The experiment exposed a surprising irony about facial recognition security passwords: in many cases, they are less effective than the old, but trusted, numerical password option or fingerprints. LG implies this in their statement on the subject: 

"The facial recognition function can be improved on the device through a second recognition step and advanced recognition which LG advises through setup," importantly noting that it should be seen as "a secondary unlock feature".

Combining Approaches Offer a Solution

In terms of what consumers can do to increase security, there are essentially only two options: put more pressure on smartphone providers to enhance the effectiveness of the facial recognition software, or engage secondary methods for enhancing safety.
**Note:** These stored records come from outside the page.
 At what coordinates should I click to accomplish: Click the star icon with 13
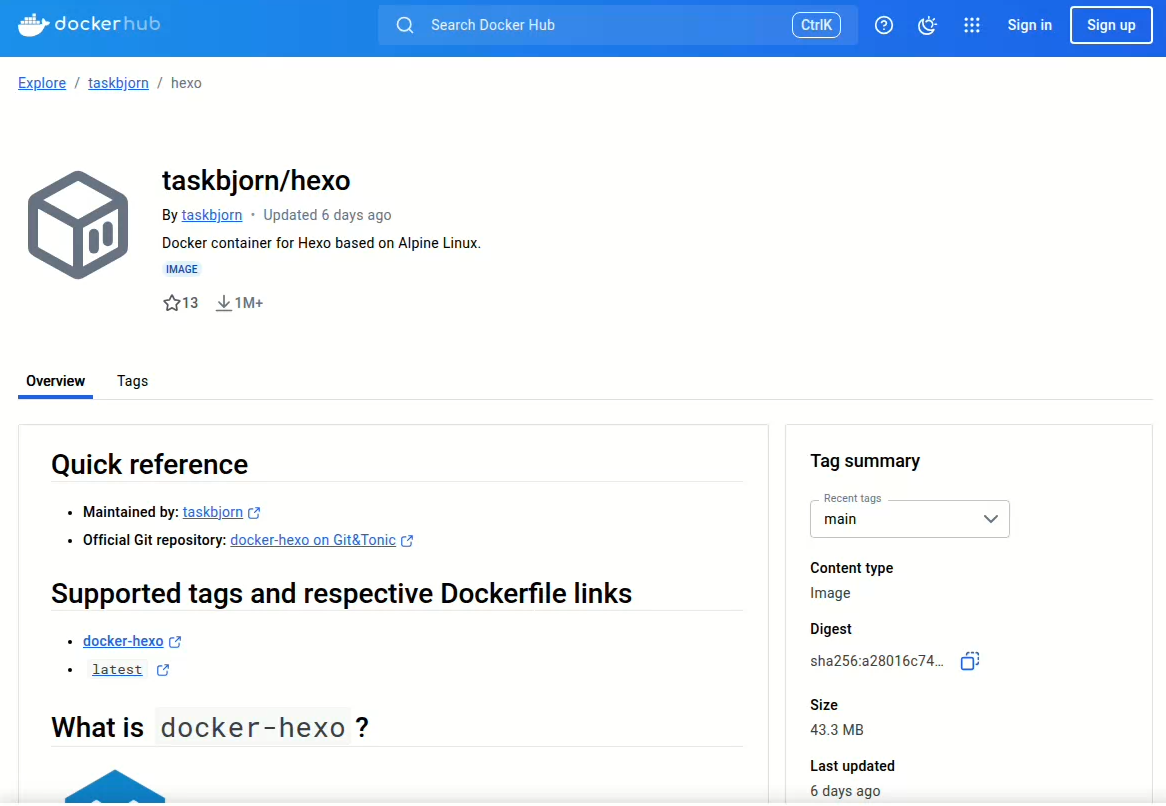coord(172,303)
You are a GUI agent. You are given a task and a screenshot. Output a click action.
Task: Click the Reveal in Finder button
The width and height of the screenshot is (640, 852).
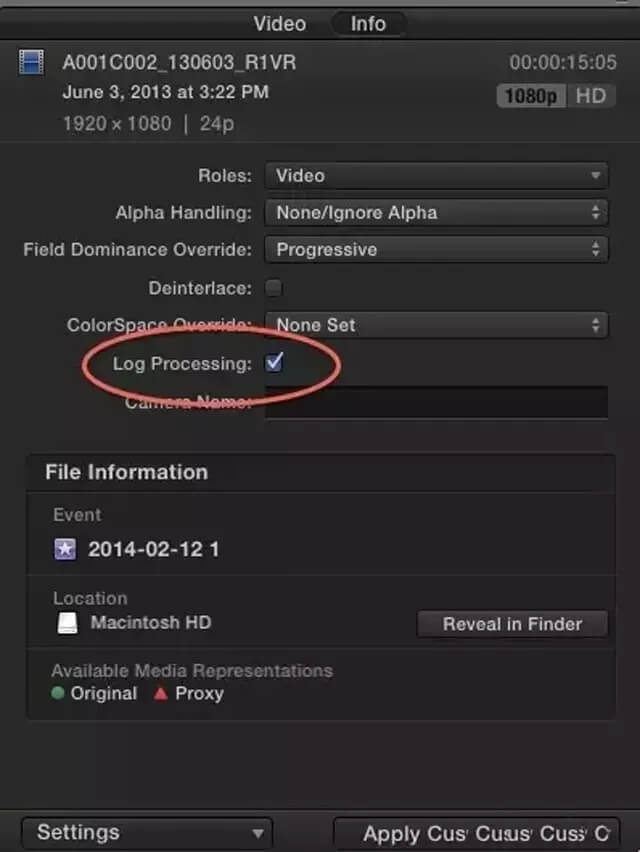(x=512, y=624)
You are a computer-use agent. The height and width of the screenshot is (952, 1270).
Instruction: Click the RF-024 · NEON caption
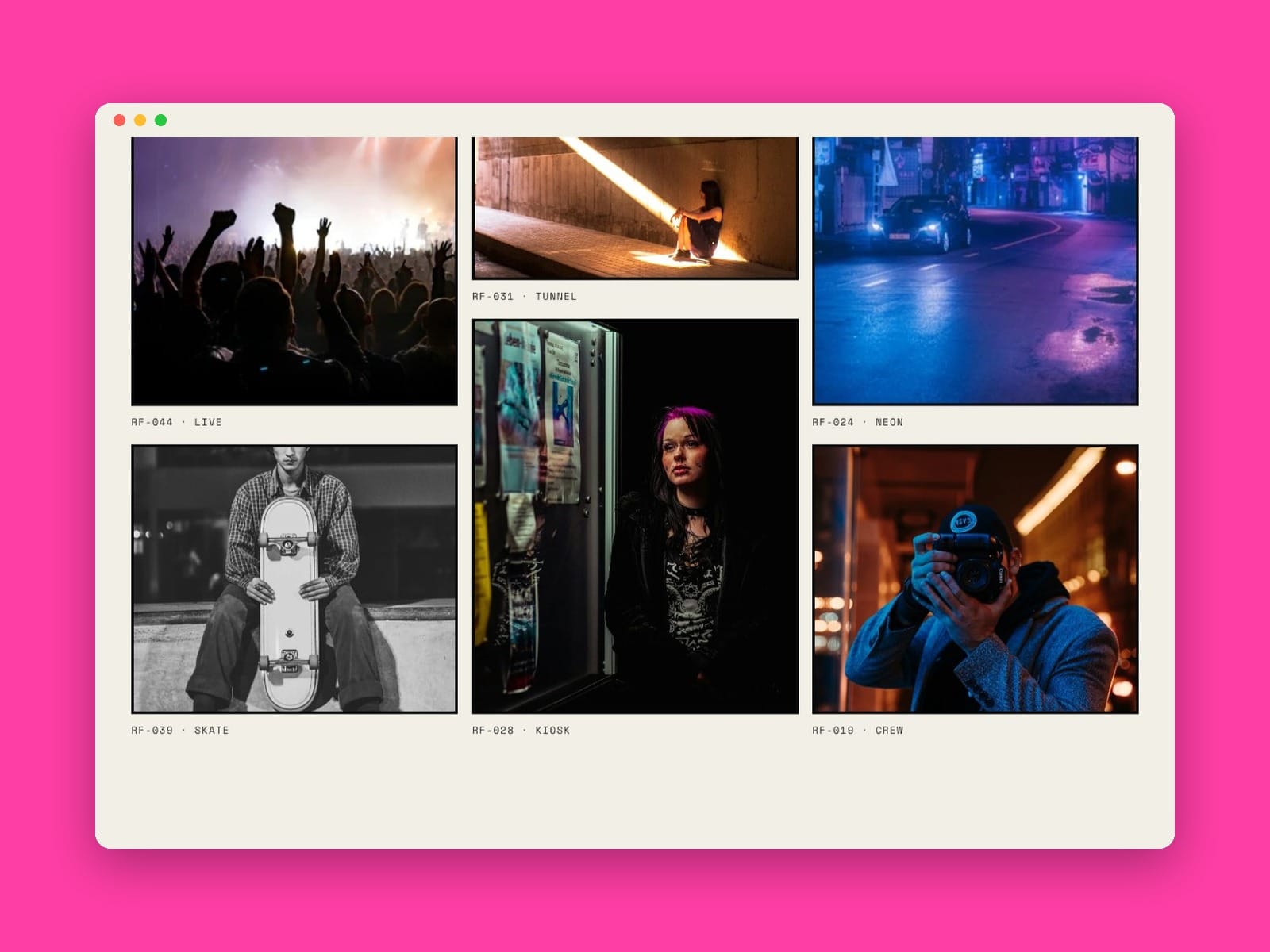pos(857,422)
As Matt Lewis, Research Director at NCC Group, a global cybersecurity consultancy firm, explained to Forbes in an interview:

"Focus on the secret aspect, which is the PIN and the password. The reality with any biometrics is that they can be copied. Anyone with enough time, resource and objective will invest to try and spoof these biometrics."

What's needed is an informed and multi-faceted approach that takes into account both existing and emerging cybersecurity issues.

Ironically, the average smartphone user is wary of data misuse, yet there is often little diligence in fully protecting access to the device itself.

With no end in sight to the amount of personal data which we access, store and accumulate on smartphones, it is up to the consumers to make better decisions about how best to arm themselves in this new era of highly sophisticated hacking.

Put another way, increased access to technology does not necessarily imply increased awareness about its capabilities, or risks. Cryptoccurency traders are especially vulnerable.

This represents a kind of growing information gap which we must address as technology continues to evolve; otherwise, we run the risk of creating cybersecurity issues that will become too large to handle.